Griner (198) did necropsies on 88 impala at the San Diego Zoo and found trauma and sequelae of stress or malnutrition (in young) the most common causes of death. One uterine adenocarcinoma was also found.

16) Physiologic data

Platelets were found to be exceedingly small in a study by du Plessis et al. (1997b). Karesh et al. (1997) examined blood parameters and serologic titers in black-faced impala of Namibia during a translocation operation. They found antibodies to bovine rhinotracheitis virus and bovine viral diarrhea.

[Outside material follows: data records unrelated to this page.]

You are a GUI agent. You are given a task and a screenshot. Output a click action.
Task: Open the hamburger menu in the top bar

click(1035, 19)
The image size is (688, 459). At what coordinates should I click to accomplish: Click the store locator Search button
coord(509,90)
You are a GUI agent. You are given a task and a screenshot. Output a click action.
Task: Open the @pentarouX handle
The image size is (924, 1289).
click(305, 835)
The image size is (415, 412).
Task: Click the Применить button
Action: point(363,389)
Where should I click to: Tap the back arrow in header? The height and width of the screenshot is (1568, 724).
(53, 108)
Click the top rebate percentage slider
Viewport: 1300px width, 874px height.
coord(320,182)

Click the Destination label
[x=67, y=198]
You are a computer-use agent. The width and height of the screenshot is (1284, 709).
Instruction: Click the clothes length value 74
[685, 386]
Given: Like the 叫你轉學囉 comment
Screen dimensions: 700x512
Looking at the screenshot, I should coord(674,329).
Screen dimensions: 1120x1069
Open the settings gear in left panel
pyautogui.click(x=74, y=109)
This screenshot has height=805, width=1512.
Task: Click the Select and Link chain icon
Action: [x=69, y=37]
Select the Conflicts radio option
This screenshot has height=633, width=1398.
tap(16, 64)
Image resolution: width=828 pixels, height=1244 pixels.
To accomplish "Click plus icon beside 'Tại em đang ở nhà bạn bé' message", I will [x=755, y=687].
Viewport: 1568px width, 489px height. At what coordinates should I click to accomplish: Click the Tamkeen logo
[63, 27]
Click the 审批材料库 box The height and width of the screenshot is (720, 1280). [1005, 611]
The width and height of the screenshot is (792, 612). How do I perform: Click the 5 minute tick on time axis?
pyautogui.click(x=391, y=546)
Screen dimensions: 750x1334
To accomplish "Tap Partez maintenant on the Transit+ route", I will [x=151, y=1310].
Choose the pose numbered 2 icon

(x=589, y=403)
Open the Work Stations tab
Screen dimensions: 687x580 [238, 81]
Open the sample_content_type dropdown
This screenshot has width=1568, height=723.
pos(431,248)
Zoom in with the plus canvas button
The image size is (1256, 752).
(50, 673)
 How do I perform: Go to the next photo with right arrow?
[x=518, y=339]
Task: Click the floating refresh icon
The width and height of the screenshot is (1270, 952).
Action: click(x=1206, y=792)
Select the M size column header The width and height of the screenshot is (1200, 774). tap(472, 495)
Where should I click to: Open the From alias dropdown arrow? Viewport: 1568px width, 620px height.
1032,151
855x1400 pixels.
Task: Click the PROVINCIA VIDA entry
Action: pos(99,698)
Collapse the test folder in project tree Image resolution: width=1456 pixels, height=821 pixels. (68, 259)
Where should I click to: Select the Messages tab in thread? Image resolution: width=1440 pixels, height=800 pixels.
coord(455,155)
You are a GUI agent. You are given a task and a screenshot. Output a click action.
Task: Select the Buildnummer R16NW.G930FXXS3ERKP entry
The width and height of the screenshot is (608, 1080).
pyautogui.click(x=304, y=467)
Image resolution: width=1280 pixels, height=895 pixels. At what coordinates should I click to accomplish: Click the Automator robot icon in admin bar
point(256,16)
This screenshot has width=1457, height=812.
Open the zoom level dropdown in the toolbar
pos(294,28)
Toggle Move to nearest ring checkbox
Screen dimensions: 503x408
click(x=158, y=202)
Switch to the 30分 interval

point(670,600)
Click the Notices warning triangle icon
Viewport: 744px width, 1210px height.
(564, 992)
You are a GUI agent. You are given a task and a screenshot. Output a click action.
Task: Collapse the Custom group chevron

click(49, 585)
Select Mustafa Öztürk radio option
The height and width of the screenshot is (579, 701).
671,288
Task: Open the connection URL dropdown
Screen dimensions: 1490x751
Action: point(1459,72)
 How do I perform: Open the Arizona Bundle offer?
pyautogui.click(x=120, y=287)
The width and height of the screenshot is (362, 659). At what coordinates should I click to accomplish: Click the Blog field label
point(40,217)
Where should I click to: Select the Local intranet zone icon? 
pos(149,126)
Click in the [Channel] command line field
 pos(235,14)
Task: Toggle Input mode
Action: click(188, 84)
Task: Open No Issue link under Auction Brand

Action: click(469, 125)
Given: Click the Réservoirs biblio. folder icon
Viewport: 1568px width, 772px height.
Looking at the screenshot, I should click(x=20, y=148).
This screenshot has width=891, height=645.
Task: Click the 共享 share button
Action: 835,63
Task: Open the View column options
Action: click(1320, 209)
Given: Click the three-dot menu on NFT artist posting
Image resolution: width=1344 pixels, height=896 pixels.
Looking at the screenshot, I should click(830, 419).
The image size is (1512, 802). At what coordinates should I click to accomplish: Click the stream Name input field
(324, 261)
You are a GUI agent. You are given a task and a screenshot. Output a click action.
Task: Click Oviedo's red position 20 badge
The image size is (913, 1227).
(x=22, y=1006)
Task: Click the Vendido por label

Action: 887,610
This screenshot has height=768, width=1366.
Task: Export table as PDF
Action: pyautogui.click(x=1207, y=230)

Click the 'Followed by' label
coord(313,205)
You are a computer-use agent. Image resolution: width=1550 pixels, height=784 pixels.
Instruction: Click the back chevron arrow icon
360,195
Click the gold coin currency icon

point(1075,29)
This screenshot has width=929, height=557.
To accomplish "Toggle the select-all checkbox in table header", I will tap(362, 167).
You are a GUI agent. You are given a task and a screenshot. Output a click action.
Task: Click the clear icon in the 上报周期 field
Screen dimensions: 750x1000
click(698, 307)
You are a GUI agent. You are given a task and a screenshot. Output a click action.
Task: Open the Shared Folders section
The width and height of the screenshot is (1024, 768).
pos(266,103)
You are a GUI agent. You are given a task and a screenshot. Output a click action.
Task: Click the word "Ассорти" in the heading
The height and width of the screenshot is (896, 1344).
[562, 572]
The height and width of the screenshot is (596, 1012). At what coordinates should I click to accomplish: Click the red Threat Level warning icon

Pitts & Mitchell (2003) compared the hydrolysis of succinylcholine in elephants with that in impala and found it to be very significantly shorter in elephants. Cheney & Hattingh (1988) recommended that xylazine should be added to etorphine during the immobilization of impala.

17) Other resources

At present we have cell lines of Kenyan and black-faced impala, all with 2n=60 at CRES of the San Diego Zoo. They can be made available through contacting Dr. O. Ryder at oryder@ucsd.edu.

18) Other remarks - What additional Information is needed?

No early stages of implantation are available and there are no data on endocrine parameters during gestation.

Acknowledgement

The animal picture was kindly made available by the department of photography at the San Diego Zoo. Dr. Petr Hradecky kindly made slides available of freshly fixed material.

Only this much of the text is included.